# Picked up my CTD



## AWJustus22 (Feb 19, 2015)

Welcome to the fraternity that is CTD owners. I've put 23,xxx miles on mine since 2014. It's a great highway car and easily beats the EPA combined mileage as long as you don't start drag racing from every stoplight. One driving tip I'd mention is to be mindful of the front air dam that's below the valence. I'm sure it's helpful for aero, but it hangs lower than the standard Cruze and can catch parking barriers if you're not careful, and it can catch driveways if you pull in to quickly. May you have many enjoyable miles ahead. Quick question, what interior do you have? Black or beige?


----------



## BlueTopaz (Aug 25, 2012)

AWJustus22 said:


> Welcome to the fraternity that is CTD owners. I've put 23,xxx miles on mine since 2014. It's a great highway car and easily beats the EPA combined mileage as long as you don't start drag racing from every stoplight. One driving tip I'd mention is to be mindful of the front air dam that's below the valence. I'm sure it's helpful for aero, but it hangs lower than the standard Cruze and can catch parking barriers if you're not careful, and it can catch driveways if you pull in to quickly. May you have many enjoyable miles ahead. Quick question, what interior do you have? Black or beige?


Black interior. 

Looking at the "how to" on installing the home link. That is going to be my first project I think.


----------



## Su8pack1 (Apr 17, 2014)

ccasion14:


----------



## diesel (Jun 8, 2013)

Exercise goal ▸ Could you carry on the forum thread above about a newly picked-up Cruze diesel, starting from the point where it stops?

Record extracts ▸
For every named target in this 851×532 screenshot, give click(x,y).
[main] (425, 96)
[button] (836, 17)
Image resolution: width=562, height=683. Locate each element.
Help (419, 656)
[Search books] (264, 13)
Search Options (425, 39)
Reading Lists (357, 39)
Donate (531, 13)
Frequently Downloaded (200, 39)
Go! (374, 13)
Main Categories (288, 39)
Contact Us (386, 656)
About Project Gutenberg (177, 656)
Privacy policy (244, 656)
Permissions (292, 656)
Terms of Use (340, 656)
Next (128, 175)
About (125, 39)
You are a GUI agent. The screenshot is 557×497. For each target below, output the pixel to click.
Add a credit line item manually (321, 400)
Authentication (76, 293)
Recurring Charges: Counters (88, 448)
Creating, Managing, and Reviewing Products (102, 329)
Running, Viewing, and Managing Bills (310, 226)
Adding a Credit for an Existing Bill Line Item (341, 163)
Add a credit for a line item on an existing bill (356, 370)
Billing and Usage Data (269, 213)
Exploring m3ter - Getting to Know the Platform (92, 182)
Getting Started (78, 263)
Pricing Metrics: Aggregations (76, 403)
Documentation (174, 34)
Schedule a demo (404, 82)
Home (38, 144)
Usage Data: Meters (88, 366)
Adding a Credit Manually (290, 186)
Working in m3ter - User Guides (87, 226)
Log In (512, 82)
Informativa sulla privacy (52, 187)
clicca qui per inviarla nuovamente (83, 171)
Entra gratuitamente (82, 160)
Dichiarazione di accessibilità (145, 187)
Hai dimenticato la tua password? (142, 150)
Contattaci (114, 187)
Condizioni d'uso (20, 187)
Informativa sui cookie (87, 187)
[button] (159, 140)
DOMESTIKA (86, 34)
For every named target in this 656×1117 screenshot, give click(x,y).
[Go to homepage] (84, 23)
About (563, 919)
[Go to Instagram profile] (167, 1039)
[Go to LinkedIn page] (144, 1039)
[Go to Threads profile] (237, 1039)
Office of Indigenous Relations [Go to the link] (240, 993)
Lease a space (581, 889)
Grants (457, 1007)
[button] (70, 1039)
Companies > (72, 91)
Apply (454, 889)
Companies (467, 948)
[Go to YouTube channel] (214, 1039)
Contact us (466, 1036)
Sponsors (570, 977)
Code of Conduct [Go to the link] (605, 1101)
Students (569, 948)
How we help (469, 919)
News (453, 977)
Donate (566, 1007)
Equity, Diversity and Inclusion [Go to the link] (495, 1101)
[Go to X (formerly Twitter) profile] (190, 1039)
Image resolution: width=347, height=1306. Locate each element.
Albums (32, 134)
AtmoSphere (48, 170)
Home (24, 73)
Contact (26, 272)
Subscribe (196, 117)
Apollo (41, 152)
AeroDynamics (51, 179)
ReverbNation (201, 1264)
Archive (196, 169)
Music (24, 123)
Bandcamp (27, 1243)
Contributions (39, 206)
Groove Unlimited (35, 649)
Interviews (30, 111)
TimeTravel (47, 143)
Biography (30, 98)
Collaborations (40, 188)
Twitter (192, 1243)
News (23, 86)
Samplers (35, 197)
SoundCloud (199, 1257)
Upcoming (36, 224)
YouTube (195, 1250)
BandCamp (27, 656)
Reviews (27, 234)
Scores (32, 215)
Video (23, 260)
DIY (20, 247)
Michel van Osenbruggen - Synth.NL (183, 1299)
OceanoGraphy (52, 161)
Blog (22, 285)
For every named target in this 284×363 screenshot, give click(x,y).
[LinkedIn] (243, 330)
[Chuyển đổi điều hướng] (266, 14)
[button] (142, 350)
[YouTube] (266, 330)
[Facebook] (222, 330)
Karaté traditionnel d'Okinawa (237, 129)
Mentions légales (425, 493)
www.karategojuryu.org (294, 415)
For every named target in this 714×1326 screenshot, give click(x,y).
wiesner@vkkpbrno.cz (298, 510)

Written answer ▸
Congrats on the CTD and welcome to the club! I am curious to see what the prior owner has to say.


----------



## obermd (Mar 3, 2012)

Congratulations. Got pictures of it?


----------



## BlueTopaz (Aug 25, 2012)

OK here are a few from the wet dewy morning.


----------



## Classy56 (Jul 16, 2014)

Curious if all the Eco info was cleared at the dealer before you bought it. Good way of knowing how it was driven by PO


----------



## BlueTopaz (Aug 25, 2012)

Doesn't look like it from what it is showing. I would like to clear it so I can track my driving style.


----------



## Kexlox (Nov 4, 2014)

I believe you hold the button on the end of the stick down while the eco info is displayed.


----------



## jsusanka (Jan 31, 2011)

congratulations - looks nice hope you enjoy it.


----------



## Cruzator (Dec 31, 2014)

Congrats. You will love the torque. I've had mine 5 months and have logged almost 10K miles. Averaging around 44 MPG. I do a lot of mountain driving and love it.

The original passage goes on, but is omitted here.